I’ve gone out on a bunch of dates with a woman over the course of the last month, and during that time we have gotten along great and had a lot of fun together. This has led me to contemplate if we havereached the point where I should introduce her to my friends. Obviously I am well aware of how inexact the science of dating is; but I do think that there is always the potential for disaster (in the form of scaring someone off) if you introduce them to your friends too early.

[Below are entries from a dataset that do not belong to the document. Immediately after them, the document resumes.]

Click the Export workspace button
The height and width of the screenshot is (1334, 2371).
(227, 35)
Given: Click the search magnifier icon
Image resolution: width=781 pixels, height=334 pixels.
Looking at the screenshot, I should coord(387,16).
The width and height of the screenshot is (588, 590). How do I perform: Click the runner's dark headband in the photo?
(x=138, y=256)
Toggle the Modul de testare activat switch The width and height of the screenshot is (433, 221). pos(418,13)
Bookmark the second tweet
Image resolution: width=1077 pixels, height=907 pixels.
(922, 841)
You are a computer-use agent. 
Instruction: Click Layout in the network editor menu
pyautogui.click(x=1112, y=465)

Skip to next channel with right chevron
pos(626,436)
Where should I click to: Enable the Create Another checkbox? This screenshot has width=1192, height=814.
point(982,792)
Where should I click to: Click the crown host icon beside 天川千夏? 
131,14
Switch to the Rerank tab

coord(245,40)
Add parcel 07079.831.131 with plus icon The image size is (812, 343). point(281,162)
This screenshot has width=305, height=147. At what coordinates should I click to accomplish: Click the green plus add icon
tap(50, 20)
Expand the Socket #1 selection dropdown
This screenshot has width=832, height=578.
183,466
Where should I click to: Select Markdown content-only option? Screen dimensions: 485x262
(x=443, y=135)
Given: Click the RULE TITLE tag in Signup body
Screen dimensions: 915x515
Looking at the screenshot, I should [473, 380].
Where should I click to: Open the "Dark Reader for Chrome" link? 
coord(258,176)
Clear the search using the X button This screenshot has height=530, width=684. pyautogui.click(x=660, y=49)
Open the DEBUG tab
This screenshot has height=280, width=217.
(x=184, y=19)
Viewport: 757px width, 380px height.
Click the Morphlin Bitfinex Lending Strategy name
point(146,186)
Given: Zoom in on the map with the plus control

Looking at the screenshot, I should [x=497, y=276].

Sure, you could have an adult conversation about your relationship where you both get on the same page as to exactly how each of you feels about the relationship and where it is heading, but for most people, me included, that is once again a dicey area because you don’t want to have that conversation too soon either.

Since I’ve been thinking about whether it is the right (or even a good) time to introduce the woman I’ve been seeing to some of my friends , and have teetered back and forth, this has eventually indicated to me that I should probably not try to force it by specifically setting something up, and rather should just let an opportunity naturally present itself. Fortunately for me I didn’t have to wait very long since a few days after I reached the prior sentence’s conclusion a good friend of mine informed me that his birthday party was going to be the upcoming weekend. Immediately I figured that this was the right opportunity to introduce her to some of my friends since the setting would be very casual, and there wouldn’t be much pressure since there would be a large group of people – many of which I won’t even know. Last night I invited her to the party via text since she is out of town for work and that is the primary way that we have been communicating, although her response of “sure” was less than enthusiast; but I have tried not to read too much into it since, after all, it was in a text message.

Ultimately we’ll have to see how things end up going this weekend, and whether or not she was actually ready, and wanting, to be introduced to some of my friends. Since asking her I have tried to put myself in her shoes and think about how I would feel is she had invited me to a birthday party this weekend for one of her friends, and I can honestly say that I would be more than happy, although a little nervous, to go. When it comes right down to it during relationships you have to take leaps. Over the course of time many of these leaps will inevitably seem scary, difficult or not quite right at the time; but in spite of those (and other) apprehensions we might feel we still need to take them because those leaps are what fuel a relationship and bring two people closer together.